PROBLEM DESCRIPTION - When a line of the records contains "sidebar", copy it.

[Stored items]
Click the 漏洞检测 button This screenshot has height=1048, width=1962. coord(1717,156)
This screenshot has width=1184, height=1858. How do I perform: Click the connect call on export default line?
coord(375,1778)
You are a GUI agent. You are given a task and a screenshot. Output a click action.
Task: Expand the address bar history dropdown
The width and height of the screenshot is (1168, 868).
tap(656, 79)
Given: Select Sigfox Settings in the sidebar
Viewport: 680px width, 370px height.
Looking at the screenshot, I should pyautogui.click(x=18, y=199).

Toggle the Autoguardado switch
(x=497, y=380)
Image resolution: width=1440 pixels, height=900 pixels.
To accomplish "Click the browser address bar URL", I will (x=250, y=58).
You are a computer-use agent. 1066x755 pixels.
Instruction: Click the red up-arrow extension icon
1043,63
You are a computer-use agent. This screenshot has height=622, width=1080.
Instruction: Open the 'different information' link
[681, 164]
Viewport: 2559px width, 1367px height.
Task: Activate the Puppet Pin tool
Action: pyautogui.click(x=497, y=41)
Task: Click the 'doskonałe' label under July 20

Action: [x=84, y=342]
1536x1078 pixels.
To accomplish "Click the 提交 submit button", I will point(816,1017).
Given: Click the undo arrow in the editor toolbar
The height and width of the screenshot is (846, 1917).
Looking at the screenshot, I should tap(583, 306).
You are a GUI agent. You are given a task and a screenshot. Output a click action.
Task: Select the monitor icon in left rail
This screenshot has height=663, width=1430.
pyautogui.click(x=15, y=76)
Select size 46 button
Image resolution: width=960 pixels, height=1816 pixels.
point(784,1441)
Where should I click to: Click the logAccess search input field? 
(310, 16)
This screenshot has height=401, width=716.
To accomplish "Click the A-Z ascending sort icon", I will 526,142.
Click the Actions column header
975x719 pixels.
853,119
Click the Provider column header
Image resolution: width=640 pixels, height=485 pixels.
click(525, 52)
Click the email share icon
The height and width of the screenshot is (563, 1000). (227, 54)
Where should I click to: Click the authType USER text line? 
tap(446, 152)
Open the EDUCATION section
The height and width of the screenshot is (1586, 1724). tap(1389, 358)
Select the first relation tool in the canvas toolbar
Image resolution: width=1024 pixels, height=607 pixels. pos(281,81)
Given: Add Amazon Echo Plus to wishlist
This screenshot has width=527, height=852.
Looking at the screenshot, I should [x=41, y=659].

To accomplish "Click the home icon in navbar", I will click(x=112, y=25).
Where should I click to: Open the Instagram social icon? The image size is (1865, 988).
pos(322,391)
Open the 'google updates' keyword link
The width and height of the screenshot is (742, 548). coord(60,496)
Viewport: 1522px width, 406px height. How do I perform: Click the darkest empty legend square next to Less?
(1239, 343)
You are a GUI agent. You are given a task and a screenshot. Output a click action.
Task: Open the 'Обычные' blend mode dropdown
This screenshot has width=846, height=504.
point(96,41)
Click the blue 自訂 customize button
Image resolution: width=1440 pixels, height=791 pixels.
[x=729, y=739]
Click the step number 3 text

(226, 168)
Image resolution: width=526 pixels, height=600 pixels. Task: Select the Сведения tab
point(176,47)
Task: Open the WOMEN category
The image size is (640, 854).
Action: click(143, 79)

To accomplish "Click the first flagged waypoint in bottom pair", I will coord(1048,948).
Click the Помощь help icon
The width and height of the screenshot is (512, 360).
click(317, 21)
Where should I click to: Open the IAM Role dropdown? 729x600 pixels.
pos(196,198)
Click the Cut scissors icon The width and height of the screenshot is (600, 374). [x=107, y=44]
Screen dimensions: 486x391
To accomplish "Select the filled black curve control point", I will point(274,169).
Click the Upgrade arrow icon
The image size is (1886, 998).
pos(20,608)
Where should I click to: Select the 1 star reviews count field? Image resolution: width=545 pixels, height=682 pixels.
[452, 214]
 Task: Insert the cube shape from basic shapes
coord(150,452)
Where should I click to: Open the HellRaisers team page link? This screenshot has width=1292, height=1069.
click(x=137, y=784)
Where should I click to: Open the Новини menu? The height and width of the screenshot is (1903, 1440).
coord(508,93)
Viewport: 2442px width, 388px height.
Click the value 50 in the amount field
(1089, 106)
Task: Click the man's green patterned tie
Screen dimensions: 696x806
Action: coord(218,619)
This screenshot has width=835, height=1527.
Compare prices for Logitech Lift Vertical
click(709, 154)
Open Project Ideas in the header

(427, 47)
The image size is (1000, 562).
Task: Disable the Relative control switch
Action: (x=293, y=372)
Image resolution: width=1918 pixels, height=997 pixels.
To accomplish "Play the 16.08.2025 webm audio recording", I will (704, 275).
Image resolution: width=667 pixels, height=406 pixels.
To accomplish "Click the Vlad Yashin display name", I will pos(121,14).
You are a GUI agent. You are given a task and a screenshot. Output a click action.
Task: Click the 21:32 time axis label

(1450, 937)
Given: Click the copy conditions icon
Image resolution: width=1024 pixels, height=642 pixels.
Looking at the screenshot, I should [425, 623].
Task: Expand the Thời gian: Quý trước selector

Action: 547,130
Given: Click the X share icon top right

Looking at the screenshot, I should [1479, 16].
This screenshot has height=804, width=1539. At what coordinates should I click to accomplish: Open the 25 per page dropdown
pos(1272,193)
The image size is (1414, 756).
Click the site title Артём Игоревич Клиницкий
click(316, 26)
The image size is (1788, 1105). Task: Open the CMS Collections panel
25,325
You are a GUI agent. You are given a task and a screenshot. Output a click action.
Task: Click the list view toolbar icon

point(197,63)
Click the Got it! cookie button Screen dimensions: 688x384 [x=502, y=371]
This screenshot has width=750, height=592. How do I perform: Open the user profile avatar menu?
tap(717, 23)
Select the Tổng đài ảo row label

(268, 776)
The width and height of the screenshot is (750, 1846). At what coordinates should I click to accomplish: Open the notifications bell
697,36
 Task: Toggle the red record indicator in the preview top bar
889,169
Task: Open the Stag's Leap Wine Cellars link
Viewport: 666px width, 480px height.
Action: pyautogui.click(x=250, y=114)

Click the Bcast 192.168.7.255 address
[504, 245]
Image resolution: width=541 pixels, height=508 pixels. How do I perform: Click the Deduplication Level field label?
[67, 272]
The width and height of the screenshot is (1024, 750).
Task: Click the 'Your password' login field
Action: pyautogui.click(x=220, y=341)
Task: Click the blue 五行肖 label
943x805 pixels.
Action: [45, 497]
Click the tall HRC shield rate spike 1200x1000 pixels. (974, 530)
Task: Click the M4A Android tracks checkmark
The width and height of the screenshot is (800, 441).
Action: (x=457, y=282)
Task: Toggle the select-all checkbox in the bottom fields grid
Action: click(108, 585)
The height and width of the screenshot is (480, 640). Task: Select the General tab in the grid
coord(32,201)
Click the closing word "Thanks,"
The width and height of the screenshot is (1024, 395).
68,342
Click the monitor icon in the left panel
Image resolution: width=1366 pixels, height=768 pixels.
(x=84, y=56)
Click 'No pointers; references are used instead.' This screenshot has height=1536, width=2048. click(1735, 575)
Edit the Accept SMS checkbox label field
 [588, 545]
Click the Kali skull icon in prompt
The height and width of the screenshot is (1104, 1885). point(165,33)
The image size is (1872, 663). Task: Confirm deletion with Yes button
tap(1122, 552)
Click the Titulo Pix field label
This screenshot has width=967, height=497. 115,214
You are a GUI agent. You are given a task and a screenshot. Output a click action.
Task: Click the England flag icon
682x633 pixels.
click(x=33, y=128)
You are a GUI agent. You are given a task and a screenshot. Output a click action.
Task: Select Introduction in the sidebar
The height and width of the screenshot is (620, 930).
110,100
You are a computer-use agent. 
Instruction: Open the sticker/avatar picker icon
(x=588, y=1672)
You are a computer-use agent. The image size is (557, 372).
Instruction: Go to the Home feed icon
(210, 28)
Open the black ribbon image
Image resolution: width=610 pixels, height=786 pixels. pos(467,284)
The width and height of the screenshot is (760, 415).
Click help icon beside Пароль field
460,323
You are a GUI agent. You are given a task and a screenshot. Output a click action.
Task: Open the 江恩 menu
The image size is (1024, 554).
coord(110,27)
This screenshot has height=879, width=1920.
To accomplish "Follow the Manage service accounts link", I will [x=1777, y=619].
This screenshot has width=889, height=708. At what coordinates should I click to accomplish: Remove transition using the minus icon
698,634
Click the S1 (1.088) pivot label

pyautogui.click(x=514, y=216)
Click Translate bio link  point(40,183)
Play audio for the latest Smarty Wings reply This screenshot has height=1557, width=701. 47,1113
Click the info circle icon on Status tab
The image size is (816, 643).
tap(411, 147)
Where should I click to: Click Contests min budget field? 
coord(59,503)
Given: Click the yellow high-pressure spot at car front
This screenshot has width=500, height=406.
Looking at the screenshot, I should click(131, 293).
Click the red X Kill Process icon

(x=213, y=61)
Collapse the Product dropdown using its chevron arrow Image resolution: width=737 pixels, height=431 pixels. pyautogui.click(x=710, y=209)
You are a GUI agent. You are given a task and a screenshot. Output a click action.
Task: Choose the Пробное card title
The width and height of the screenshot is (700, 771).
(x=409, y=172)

WRITTEN ANSWER -
Given: Select Sigfox Settings in the sidebar
Task: Select Introduction in the sidebar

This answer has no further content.